Waterloo Region Record

Craft beer or just crafty? Customer sues Walmart

- Fritz Hahn Washington Post

If you believed the Trouble Brewing beers sold at Walmart stores in the U.S. are truly craft beers, instead of private-label beers produced at a large industrial brewery in Rochester, N.Y., you’re not alone.

But one Cincinnati beer drinker is so mad that he’s suing the world’s largest company over what he’s calling the “wholesale fiction” around the ales, seeking compensato­ry damages “in an amount to be determined at trial.”

A class-action complaint filed in the Hamilton County, Ohio, Court of Common Pleas on behalf of Matthew Adam “and all others similarly situated,” alleges that Walmart used a “fraudulent, unlawful, deceptive and unfair course of conduct” to market and sell its four Trouble Brewing beers as craft beers.

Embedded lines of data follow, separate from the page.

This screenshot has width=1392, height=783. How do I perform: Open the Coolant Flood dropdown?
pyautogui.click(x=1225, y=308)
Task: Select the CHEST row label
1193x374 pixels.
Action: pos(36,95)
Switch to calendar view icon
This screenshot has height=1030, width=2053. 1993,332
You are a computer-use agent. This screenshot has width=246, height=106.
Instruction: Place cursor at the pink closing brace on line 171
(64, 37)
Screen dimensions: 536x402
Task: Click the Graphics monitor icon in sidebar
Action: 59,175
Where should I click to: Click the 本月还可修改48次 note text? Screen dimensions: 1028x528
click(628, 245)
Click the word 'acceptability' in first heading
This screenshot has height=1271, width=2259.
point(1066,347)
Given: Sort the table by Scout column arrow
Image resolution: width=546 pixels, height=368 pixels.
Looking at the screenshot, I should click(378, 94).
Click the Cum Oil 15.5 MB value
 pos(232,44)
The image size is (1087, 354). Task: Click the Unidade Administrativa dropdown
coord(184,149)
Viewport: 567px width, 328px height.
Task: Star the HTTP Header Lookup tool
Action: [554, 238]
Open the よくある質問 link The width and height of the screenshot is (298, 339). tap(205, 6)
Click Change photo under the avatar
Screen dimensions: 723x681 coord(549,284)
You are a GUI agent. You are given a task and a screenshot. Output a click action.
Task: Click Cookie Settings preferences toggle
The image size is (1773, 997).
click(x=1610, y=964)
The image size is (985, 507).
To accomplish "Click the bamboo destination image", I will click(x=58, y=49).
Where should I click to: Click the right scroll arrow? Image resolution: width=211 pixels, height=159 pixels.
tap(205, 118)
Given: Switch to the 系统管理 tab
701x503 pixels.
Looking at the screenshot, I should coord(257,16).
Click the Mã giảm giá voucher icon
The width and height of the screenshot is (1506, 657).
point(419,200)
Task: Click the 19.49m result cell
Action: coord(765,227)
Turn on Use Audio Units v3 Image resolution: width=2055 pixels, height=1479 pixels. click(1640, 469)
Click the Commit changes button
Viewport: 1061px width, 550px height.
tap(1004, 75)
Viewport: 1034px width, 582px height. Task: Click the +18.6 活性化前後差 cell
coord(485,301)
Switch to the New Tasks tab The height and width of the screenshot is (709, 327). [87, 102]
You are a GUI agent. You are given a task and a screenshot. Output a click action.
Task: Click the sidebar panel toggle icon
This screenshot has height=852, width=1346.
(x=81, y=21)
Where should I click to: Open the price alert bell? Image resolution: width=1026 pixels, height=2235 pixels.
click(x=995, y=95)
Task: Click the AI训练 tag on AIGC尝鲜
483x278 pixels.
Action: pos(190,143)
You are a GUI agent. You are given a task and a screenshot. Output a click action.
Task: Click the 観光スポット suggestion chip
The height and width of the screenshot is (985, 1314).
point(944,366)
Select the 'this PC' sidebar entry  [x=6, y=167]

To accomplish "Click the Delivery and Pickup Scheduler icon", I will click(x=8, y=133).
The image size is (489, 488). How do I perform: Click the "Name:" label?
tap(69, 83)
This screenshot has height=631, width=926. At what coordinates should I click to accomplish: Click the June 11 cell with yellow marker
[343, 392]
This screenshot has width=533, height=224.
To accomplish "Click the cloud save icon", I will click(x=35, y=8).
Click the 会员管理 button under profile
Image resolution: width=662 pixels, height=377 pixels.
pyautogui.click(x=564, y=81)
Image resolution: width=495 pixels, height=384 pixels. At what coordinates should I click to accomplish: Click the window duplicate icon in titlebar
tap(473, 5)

Because of this, the complaint says, “members of the public were fraudulent­ly induced to purchase Defendant’s Craft Beer at inflated prices.”

Ragan Dickens, Walmart’s national director of media relations, said in an email statement, “We hold our suppliers to high standards and are committed to providing our customers the quality products they expect.

“While we have not yet been served with the complaint, we take this matter seriously and intend to defend ourselves against the allegation­s.”

Adam’s attorney did not respond to email or phone messages seeking comment.

Though the cans say the contents were “brewed by” Trouble Brewing in Rochester, no American brewery with the name Trouble Brewing actually exists.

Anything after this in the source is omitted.